▸ **Teks Sumber**:
---

Prabowo Subianto Presiden RI meluncurkan Badan Pengelola Investasi (BPI) Daya Anagata Nusantara (Danantara) dengan Erick Thohir sebagai Ketua Dewan Pengawas dan Rosan P. Roeslani yang ditunjuk sebagai Chief Executive Officer (CEO).
Prabowo Subianto menunjuk Susilo Bambang Yudhoyono Presiden ke-6 RI dan Joko Widodo Presiden ke-7 RI sebagai dewan penasihat Danantara.
Pemerintahan Prabowo menegaskan bahwa Danantara merupakan jawaban dan langkah konkret bagi Indonesia untuk bisa mewujudkan pertumbuhan ekonomi 8 persen dan membumihanguskan kemiskinan ekstrem hingga nol persen.
Rosan Roeslani yang ditunjuk sebagai CEO Danantara menegaskan bahwa pemerintah berkomitmen untuk menjaga agar pengelolaan dana negara bebas dari intervensi politik dan sepenuhnya didasarkan pada pertimbangan profesional serta kepentingan nasional.
Menyikapi hal tersebut, Piter Abdullah Redjalam pengamat ekonomi sekaligus Direktur Eksekutif Segara Research Institute, mengatakan bahwa Danantara adalah strategi pemerintah untuk optimalisasi kinerja Badan Usaha Milik Negara (BUMN) yang belum sepenuhkan dimanfaatkan.
“Danantara adalah bagian dari strategi untuk BUMN agar lebih profesional dan tidak hanya fokus pada keuntungan internal, tetapi juga dapat berkontribusi lebih besar terhadap penerimaan negara melalui pajak,” ujar Piter dalam program Wawasan Radio Suara Surabaya, Selasa (26/2/2025) pagi.

---

▸ **Catatan Hasil Ekstraksi**:

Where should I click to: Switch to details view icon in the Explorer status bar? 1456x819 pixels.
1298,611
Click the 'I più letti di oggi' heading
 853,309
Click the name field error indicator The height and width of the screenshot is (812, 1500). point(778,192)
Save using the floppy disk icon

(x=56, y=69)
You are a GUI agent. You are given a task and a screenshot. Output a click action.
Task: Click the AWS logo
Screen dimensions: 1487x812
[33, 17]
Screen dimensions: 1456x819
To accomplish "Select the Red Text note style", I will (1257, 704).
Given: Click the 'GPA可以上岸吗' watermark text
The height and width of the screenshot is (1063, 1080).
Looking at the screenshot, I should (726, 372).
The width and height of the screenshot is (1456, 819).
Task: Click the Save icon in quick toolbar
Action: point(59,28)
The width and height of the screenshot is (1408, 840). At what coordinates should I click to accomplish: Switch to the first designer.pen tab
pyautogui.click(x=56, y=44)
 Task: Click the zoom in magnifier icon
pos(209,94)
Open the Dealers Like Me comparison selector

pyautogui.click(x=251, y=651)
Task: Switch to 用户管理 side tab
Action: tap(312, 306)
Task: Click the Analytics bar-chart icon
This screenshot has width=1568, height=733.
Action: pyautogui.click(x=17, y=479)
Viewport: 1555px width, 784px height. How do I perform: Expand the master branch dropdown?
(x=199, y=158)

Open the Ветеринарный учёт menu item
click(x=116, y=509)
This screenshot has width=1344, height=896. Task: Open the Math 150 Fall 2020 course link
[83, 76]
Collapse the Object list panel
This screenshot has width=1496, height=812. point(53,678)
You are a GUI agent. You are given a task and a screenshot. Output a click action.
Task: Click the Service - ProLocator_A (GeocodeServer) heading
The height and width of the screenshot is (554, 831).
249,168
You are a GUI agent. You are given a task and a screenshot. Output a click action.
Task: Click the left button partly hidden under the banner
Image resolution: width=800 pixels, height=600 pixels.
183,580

---

▸ **Perintah Tugas**: Ringkaslah teks tentang Danantara dalam dua kalimat. Catatan tersebut tidak digunakan di sini.

▸ **Jawaban**: Presiden Prabowo Subianto meluncurkan Danantara dengan Erick Thohir sebagai Ketua Dewan Pengawas, Rosan P. Roeslani sebagai CEO, serta Susilo Bambang Yudhoyono dan Joko Widodo sebagai dewan penasihat. Pemerintah menyebut Danantara sebagai langkah konkret untuk mewujudkan pertumbuhan ekonomi 8 persen dan menghapus kemiskinan ekstrem, sementara pengamat ekonomi Piter Abdullah Redjalam menilainya sebagai strategi untuk mengoptimalkan kinerja BUMN.